It has been two years since we last saw Kazuma Kiryu in Yakuza 2. Having left his 4th chairman position in the Tojo clan, Kazuma spent time in Okinawa running the Sunset Orphanage. Trouble, as it seems, follows Kazuma wherever he may go. In Yakuza 3, Kazuma’s orphanage is at risk to being demolished to have a resort built in its place. When the Yakuza boss that promised nothing would happen to the orphanage is shot, it is Kazuma who must save his orphanage and find out who’s really behind the deal.

In Yakuza 3, you control Kazuma Kiryu as he saves those in need, beats the shit out of bad guys, and plays a mindless amount of mini-games. The area of Okinawa the game takes place in is based on the real-life city of Naha and is open for you to explore. Throughout the city are a series of missions dealing with the storyline and plenty of side missions. If you don’t know what to do, at anytime you can just hit select and Kazuma will let you know.

Being that Kazuma is a Yakuza badass, prepare to lay down ass-whoopings on a regular basis. His attacks make use of a combination of weak and strong attacks liked with throwing people around. Kazuma has a heat gauge will increase as you fight and deal damage. When the gauge lights up, it means Kazuma can unleashes a brutal Heat attack using walls, weapons, and even other enemies to inflict a massive amount of pain on foes. Speaking of weapons, Kazuma can use plenty of them, including swords, guns, bats, signs, baskets, and so on. QTEs will pop up during various fights, mainly during the bosses, so always keep aware of that. Defeating enemies, completing missions, and eating food will give Kazama XP. With the XP you earn, you can use it to level up stats in four categories: mind, mastery, technique, and body. Each one you level up will add new move to Kazama’s arsenal, improve stats like HP, or simply make him more of an effective fighter by making him more resistant to being knocked down or allowing him to getting up faster.



As for mini-games, there are tons to choose from. Some are a part of the new revelations system that will allow Kazuma to earn a new move after a certain spectacle is seen and then a quick QTE. Other activities include karaoke (which plays like a rhythm game), basketball, host clubs (MORE) and side missions on top of that. This makes for an amazing amount of content, and that’s not including the stuff Sega took out because they thought it was too Japanese for U.S. gamers.

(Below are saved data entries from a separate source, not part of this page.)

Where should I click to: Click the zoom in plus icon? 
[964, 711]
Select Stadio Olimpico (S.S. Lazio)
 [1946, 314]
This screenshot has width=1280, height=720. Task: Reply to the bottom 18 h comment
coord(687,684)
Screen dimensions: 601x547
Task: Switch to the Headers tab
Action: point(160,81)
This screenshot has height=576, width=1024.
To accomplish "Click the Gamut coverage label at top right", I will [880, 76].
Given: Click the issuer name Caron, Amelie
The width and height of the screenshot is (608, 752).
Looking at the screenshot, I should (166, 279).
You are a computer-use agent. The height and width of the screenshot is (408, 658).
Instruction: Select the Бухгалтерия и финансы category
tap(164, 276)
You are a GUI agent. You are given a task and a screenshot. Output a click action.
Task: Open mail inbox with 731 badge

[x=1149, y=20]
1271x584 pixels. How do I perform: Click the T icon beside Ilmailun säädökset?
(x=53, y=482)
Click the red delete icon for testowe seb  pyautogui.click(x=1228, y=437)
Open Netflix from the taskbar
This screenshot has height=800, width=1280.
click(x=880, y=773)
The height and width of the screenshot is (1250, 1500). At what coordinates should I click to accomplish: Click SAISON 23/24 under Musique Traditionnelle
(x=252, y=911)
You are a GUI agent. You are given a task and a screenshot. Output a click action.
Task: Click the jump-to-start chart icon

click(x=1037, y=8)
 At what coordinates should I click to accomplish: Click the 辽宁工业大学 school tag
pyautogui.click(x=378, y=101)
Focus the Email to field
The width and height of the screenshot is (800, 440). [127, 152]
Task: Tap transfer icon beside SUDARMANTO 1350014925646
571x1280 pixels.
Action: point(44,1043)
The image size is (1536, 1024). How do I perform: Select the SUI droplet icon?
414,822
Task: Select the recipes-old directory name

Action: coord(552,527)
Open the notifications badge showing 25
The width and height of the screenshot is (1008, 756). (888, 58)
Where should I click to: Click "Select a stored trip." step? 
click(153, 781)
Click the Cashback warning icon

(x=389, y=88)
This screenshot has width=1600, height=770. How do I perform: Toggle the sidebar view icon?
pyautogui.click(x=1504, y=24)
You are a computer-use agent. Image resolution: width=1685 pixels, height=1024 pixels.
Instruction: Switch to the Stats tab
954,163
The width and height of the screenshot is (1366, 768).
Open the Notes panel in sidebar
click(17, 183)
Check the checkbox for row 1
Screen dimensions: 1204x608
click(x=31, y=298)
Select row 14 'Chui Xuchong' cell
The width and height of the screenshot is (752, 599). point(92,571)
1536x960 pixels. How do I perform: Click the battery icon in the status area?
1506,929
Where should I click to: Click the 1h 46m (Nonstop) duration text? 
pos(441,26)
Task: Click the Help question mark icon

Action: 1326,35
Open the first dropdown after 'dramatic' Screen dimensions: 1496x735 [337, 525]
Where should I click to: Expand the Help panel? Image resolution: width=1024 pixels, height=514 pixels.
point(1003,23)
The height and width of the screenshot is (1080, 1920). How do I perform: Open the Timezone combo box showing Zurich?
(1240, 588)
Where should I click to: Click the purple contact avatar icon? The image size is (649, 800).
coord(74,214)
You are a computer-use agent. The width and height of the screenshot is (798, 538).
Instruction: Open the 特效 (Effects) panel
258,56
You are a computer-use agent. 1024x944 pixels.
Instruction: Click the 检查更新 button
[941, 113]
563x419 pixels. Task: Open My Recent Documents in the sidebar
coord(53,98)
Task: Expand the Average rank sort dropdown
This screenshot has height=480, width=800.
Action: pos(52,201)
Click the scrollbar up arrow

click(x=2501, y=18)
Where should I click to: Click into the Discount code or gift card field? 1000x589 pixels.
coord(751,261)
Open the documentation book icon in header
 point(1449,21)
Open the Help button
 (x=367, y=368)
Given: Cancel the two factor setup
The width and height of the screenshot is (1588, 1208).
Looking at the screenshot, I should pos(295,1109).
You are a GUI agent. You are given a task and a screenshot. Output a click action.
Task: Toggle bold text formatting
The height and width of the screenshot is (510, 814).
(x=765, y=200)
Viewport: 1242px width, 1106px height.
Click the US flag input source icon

Regarding the look of Yakuza 3, it’s kind of a mixed bag. Cutscenes are incredible looking; every character looks realistic, showing off a lot of emotion on their faces. The problem is that the in-game graphics don’t look nearly as pretty. Although they are above average for a PS3 game, the cutscenes are the only visuals truly worth making note of.

Music and voice acting are a strong part of the game, that is, if you don’t mind that it’s in Japanese. Like the previous game, the Japanese voice actors provide an incredible performance. The dialogue flows between the characters and is filled with honest emotion. It goes to show that while English voice actors have made tremendous strides as of late, Japanese voice acting tends to perform better, perhaps because it is taken more seriously in Japan.

The soundtrack is split into two forms: there is a great score that adds dramatic effect to scenes and a variety of J-pop that is heard in some of the mini-games. One thing I wasn’t a fan of that I’m seeing more in Japanese games, are the quick voice clips that play when you talk to people. You’ll hear these one or two word clips while the text is displayed. The annoyance factor comes when having to hear the same character’s sound clip over and over and over again when reading through the dialogue text.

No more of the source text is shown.